**Goal of the exercise**. Filter the records below, keeping only lines with the string "will".

**Provided records**.
● ● ● ●

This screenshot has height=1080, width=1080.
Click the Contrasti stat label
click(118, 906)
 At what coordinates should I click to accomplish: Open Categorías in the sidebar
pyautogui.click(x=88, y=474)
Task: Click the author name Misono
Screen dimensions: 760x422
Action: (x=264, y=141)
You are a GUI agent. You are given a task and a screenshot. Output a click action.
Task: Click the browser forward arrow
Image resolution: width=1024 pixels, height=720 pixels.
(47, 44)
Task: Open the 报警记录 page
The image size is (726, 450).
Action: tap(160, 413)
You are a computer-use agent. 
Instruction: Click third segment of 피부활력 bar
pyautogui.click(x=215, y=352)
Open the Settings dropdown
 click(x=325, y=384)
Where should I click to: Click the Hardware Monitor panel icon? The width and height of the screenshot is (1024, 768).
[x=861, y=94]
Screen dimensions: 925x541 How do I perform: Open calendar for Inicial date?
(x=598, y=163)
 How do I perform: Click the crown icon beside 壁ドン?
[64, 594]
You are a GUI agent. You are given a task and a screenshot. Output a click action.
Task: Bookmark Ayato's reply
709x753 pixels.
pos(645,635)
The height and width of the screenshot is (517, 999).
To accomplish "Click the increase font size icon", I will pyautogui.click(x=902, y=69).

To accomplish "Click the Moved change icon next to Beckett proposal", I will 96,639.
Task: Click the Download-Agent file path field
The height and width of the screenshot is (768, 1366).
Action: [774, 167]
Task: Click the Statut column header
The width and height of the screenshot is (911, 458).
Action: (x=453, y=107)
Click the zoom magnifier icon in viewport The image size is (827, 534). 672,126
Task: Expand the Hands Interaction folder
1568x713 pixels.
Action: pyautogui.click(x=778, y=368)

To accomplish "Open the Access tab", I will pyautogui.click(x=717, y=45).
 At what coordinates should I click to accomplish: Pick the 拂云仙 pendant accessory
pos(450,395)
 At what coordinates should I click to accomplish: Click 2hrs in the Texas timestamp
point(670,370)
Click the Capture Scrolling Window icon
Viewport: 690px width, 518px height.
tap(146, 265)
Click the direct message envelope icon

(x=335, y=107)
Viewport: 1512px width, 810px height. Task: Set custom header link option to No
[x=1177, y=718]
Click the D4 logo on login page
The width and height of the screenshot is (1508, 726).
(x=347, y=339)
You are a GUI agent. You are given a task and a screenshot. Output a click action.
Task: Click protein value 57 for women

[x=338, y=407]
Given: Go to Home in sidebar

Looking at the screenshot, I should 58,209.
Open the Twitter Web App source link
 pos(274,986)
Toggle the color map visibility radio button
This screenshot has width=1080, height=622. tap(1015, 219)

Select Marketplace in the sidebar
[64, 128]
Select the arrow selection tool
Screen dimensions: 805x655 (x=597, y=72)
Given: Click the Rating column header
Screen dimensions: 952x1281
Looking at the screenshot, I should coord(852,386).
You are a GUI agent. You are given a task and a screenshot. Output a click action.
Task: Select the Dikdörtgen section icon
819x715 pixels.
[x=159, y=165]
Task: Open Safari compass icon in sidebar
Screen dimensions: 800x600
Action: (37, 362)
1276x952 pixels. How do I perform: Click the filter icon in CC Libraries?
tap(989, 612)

● ● ● ●

**Response area**.
To accomplish "Click the increase font size icon", I will pyautogui.click(x=902, y=69).
To accomplish "Click the Moved change icon next to Beckett proposal", I will 96,639.
To accomplish "Open the Access tab", I will pyautogui.click(x=717, y=45).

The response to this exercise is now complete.